In tempi recenti, commentando il boom di dimissioni registrate nel secondo trimestre dell'anno scorso, Joelle Gallesi, managing director di Hunters Group, società di ricerca e selezione di personale qualificato, aveva spiegato che "la spinta verso il nuovo potrebbe essere stata la risposta ai lunghi mesi in lockdown oppure semplicemente un cambiamento ormai inarrestabile della percezione del proprio lavoro, dei tempi e degli spazi dell’ufficio o, magari, al naturale e umano desiderio del nuovo, che si è instillato in chi non ha avuto modo di emergere dai propri spazi domestici". Tuttavia, aveva ammonito l'esperta, "trovare la spiegazione a questi dati" non è semplice. Anche perché, faceva notare lo scorso febbraio Daniele Bacchi, ceo di Reverse, servirebbe indagare anche altre variabili, "come ad esempio le fasce d’età o le aree geografiche che più hanno interessato le dimissioni".

Ad ogni modo, secondo un sondaggio condotto nei mesi scorsi da Hunters Group tra mille candidati che hanno scelto di intraprendere un nuovo percorso professionale, il 40% dei profili si è mosso per la possibilità di crescita professionale ed economica, il 23% per la mission e i valori aziendali della nuova realtà e l’11% per l’opportunità di formazione. Vero è che c'è anche una quota non indifferente di persone che dopo aver rassegnato le dimissioni si pente e vorrebbe tornare indietro. 

Secondo Tania Scacchetti della Cgil il fenomeno delle grandi dimissioni "può avere spiegazioni molto differenti: da un lato può positivamente essere legata alla volontà, dopo la pandemia, di scommettere su un posto di lavoro più soddisfacente o più 'agile', dall'altro però, soprattutto per chi non ha già un altro lavoro verso il quale transitare, potrebbe essere legato a una crescita del malessere dovuta anche ad uno scarso coinvolgimento e ad una scarsa valorizzazione professionale da parte delle imprese".  

Conte: "Bisogna ristrutturare il mercato del lavoro"

Giuseppe Conte, leader dei 5 Stelle, non si dice sorpreso. "La logica attuale del mercato del lavoro - scrive su Facebook -, alimentata dalla grancassa di una politica miope, impone la retorica per cui un impiego debba essere accettato a prescindere. A qualsiasi condizione, anche con stipendi bassi. Poco importa che le proprie competenze siano calpestate, che i turni siano massacranti, che i contratti siano di un solo mese, che non resti spazio per la vita personale e familiare".

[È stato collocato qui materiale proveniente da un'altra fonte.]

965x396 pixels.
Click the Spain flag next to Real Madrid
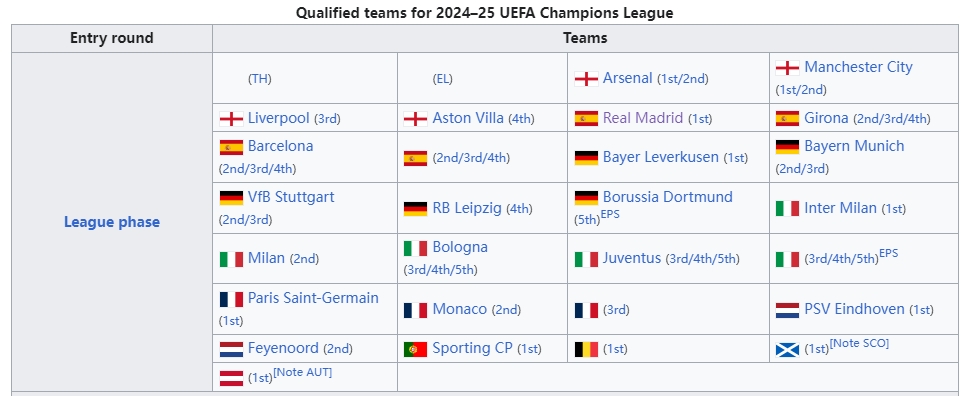point(586,118)
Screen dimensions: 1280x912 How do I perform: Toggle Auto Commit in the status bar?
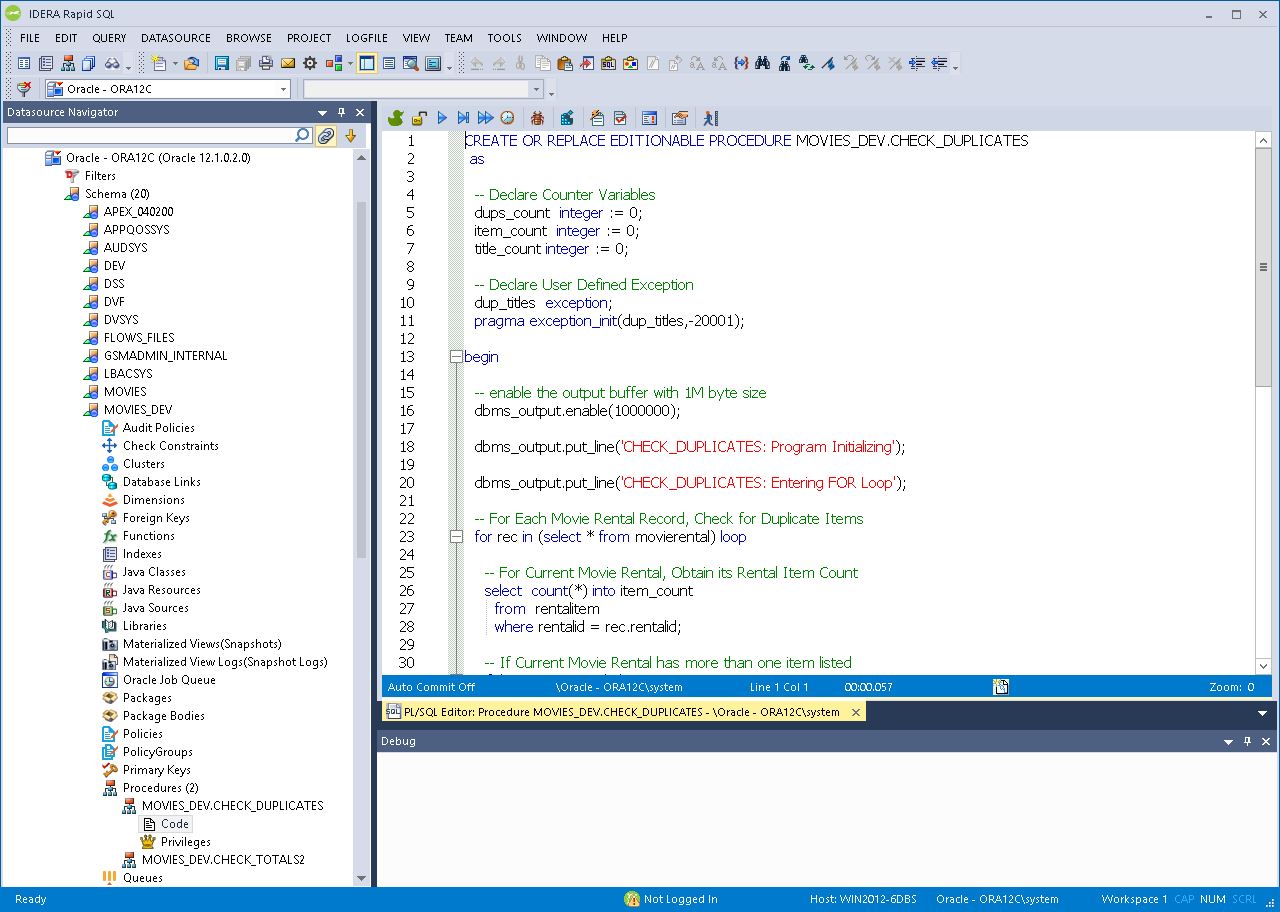[x=430, y=687]
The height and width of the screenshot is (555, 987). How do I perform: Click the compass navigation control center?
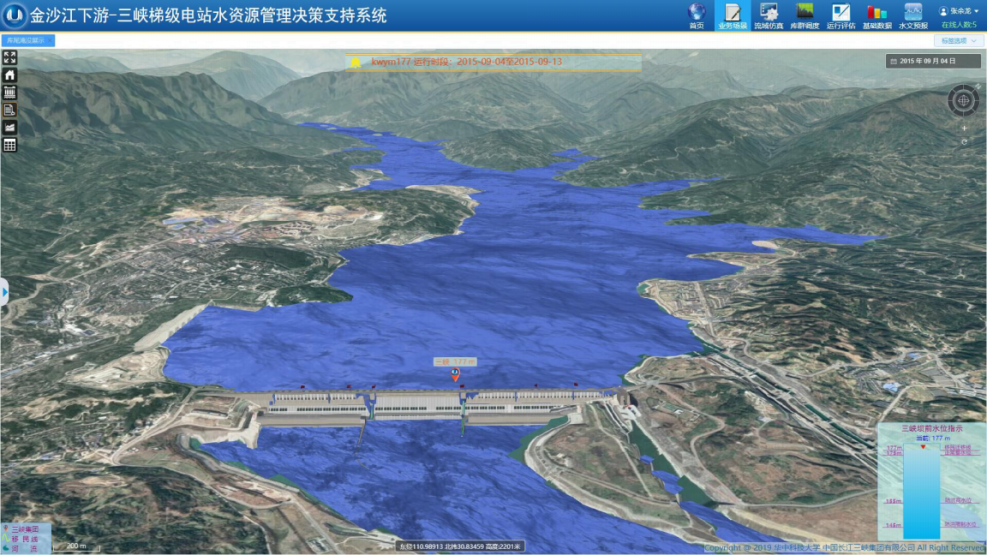964,100
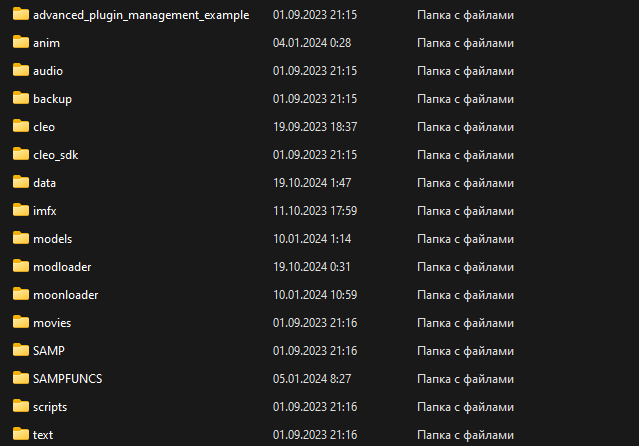This screenshot has width=639, height=446.
Task: Select the advanced_plugin_management_example folder name
Action: 141,15
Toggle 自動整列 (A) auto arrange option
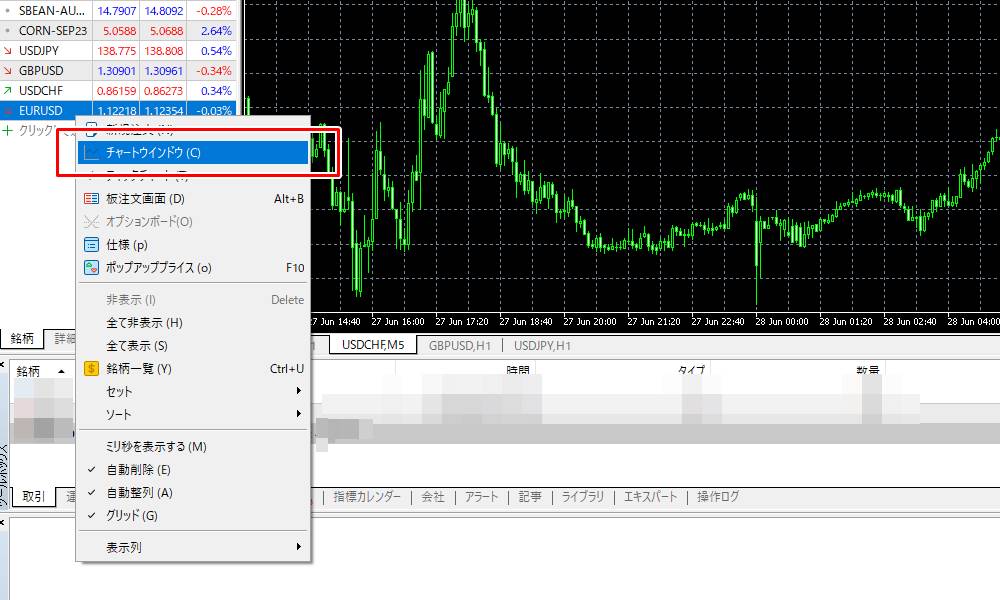Image resolution: width=1000 pixels, height=600 pixels. click(x=139, y=493)
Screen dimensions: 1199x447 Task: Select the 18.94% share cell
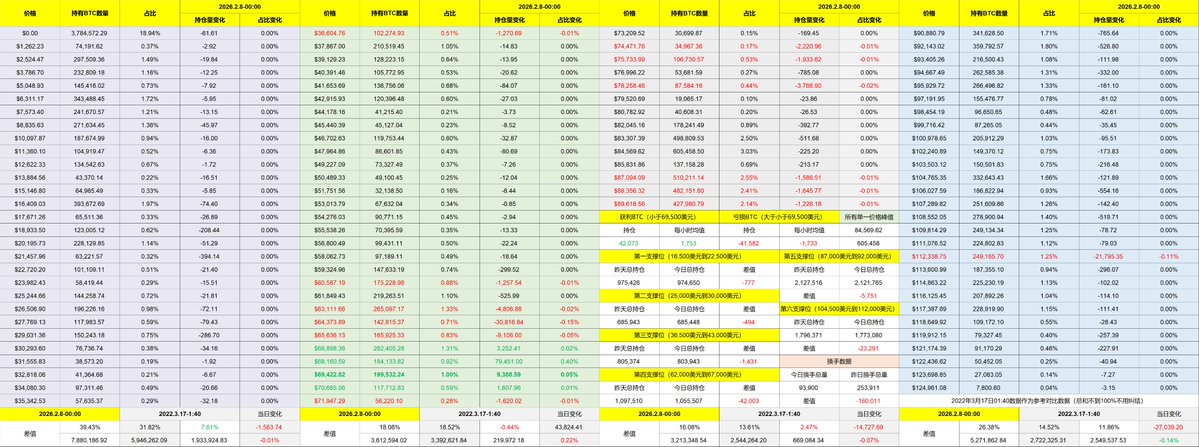pos(150,33)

Secondo l'ex premier "la prima emergenza per l'Italia è ristrutturare completamente il mercato del lavoro. Siamo indietro rispetto al resto dell’Europa. Mentre negli altri Paesi aumentano i salari minimi, noi continuiamo a respingere anche la soglia minima che segna la dignità del lavoro. Mentre negli altri Paesi sperimentano la riduzione del tempo di lavoro anche al fine di aumentare la produttività, noi copriamo gli occhi su una realtà fatta di turni di lavoro spesso più lunghi e massacranti di quanto segnato nelle buste paga. Mentre all’estero è una continua competizione per creare ambienti di lavoro motivanti e prospettive occupazioni stabili, noi facciamo la guerra al “decreto dignità” e incentiviamo il precariato selvaggio".